3. Eosinophil cationic protein

ECP, a cytotoxic protein predominantly released by eosinophils, has gained attention in the context of schizophrenia due to its potential involvement in neuroinflammatory processes within the CNS.[13] ECP, known for its antimicrobial properties and modulatory effects on immune responses, has been explored in various inflammatory conditions and is emerging as a putative contributor to neuroinflammation in schizophrenia.
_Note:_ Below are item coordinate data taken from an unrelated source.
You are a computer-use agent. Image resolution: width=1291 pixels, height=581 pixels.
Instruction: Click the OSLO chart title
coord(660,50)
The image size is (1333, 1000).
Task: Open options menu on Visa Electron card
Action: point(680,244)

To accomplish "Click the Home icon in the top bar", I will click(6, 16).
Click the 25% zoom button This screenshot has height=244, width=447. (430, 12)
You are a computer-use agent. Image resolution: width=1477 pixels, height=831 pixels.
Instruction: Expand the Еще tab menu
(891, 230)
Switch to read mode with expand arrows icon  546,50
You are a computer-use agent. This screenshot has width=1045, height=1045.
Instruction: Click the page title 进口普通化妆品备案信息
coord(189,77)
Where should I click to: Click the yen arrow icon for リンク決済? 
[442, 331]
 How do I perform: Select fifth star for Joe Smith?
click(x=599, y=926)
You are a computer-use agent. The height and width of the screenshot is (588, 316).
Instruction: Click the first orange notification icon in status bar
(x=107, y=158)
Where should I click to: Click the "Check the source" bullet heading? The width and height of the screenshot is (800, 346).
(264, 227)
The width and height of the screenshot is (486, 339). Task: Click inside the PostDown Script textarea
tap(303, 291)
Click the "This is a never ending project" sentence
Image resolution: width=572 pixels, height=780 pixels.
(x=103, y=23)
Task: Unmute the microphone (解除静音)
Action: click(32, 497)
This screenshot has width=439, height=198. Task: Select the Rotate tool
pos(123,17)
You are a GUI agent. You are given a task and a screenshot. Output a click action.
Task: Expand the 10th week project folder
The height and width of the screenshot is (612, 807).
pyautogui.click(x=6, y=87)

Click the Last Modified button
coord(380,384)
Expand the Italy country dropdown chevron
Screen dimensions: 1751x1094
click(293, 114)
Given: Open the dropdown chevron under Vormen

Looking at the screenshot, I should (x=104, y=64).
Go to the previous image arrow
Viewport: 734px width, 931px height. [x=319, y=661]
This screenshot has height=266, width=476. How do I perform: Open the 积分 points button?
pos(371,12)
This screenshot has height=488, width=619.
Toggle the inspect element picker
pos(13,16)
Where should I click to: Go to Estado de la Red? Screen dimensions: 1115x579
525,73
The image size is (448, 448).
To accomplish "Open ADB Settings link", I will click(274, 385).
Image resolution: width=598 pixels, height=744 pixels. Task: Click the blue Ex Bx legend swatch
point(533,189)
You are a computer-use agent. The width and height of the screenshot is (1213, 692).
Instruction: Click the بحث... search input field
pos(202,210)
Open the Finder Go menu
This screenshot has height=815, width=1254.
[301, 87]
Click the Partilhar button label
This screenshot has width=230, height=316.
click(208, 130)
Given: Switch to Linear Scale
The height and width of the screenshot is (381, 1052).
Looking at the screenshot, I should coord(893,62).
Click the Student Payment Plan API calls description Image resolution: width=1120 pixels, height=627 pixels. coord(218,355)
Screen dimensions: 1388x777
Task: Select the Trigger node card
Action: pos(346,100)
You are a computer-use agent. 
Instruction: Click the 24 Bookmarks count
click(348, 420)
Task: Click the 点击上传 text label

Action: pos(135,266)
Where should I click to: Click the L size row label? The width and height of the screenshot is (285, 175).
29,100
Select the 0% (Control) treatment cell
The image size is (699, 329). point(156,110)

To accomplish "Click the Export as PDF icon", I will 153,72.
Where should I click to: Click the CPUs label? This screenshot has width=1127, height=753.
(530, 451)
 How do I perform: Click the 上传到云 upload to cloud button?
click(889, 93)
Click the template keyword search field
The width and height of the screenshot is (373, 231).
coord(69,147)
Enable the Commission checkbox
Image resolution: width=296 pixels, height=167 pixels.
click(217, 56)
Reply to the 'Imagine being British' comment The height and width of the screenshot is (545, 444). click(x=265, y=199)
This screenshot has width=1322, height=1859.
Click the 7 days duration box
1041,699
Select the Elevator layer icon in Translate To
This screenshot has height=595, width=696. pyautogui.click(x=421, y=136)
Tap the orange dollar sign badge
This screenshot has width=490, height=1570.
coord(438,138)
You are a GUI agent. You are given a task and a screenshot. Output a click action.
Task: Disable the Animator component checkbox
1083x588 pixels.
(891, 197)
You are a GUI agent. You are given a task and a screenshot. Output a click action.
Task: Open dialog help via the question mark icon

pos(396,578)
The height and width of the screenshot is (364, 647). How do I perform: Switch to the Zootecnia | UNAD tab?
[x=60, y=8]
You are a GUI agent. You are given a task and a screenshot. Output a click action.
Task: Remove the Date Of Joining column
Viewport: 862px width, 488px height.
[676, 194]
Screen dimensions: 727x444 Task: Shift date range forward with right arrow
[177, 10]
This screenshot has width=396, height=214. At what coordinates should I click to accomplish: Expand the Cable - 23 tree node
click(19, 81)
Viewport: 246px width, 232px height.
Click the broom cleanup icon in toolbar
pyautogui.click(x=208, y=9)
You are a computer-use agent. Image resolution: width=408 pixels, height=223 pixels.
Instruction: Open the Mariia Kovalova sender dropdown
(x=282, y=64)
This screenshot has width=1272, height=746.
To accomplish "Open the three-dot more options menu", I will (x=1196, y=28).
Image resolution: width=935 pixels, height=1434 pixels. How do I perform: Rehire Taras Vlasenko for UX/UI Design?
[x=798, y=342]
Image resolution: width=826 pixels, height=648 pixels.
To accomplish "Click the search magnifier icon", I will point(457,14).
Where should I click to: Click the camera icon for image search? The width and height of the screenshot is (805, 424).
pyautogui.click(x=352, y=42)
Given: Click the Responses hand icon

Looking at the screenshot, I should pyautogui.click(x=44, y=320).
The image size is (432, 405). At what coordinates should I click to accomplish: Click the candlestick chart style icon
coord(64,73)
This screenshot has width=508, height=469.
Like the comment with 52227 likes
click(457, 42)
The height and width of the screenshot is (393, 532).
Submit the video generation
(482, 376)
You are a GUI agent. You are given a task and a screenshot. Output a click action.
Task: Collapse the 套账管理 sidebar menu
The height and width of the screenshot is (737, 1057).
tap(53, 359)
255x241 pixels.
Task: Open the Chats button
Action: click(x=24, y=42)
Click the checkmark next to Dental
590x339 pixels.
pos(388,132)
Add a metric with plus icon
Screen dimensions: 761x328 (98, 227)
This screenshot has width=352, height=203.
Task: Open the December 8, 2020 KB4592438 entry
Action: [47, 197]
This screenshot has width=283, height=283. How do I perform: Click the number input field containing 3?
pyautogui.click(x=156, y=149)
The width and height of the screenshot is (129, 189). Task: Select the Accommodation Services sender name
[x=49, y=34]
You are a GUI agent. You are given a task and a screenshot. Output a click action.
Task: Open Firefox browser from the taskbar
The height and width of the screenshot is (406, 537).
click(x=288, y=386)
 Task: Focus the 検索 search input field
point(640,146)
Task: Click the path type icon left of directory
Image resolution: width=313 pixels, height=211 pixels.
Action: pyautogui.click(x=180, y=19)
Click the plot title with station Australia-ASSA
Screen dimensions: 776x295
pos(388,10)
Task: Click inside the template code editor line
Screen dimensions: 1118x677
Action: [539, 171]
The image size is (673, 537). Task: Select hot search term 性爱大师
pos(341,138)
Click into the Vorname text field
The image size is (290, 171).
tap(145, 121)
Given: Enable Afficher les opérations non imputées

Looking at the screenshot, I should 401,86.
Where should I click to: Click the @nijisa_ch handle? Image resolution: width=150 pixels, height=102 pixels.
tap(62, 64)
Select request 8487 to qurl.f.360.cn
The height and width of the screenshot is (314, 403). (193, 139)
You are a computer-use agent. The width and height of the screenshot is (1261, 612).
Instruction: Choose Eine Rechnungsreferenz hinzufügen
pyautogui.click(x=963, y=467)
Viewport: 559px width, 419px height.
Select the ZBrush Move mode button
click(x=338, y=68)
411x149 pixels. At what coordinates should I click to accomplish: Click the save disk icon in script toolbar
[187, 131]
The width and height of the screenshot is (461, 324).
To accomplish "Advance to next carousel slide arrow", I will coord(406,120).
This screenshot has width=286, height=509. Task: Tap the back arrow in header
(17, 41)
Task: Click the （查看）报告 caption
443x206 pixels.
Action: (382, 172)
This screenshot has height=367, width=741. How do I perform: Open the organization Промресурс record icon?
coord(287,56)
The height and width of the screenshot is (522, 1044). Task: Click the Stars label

Study investigating peripheral biomarkers in schizophrenia has reported alterations in ECP levels in blood or cerebrospinal fluid of affected individuals.[14] Elevated ECP levels have been observed in some cases, suggesting a potential association between ECP dysregulation and the neuroinflammatory milieu characterizing schizophrenia. However, discrepancies among study findings necessitate further exploration to ascertain the specificity and reliability of ECP alterations in schizophrenia.[15]

ECP’s presence within the CNS and its potential impact on neuroinflammatory mechanisms in schizophrenia are of interest.[8] ECP, upon release, can exert cytotoxic effects on various cells and modulate immune responses. Its ability to interact with neuronal cells or glia and its potential influence on neuronal function and synaptic plasticity suggest a plausible role in the neuroinflammatory cascade observed in schizophrenia. ECP’s cytotoxic properties, including its ability to induce cell membrane damage and trigger apoptosis, raise questions about its potential neurotoxic effects within the CNS.[16] ECP’s interactions with neural cells might disrupt synaptic integrity, neuronal signaling pathways, or contribute to oxidative stress, potentially impacting neural function and neuronal viability relevant to schizophrenia pathology.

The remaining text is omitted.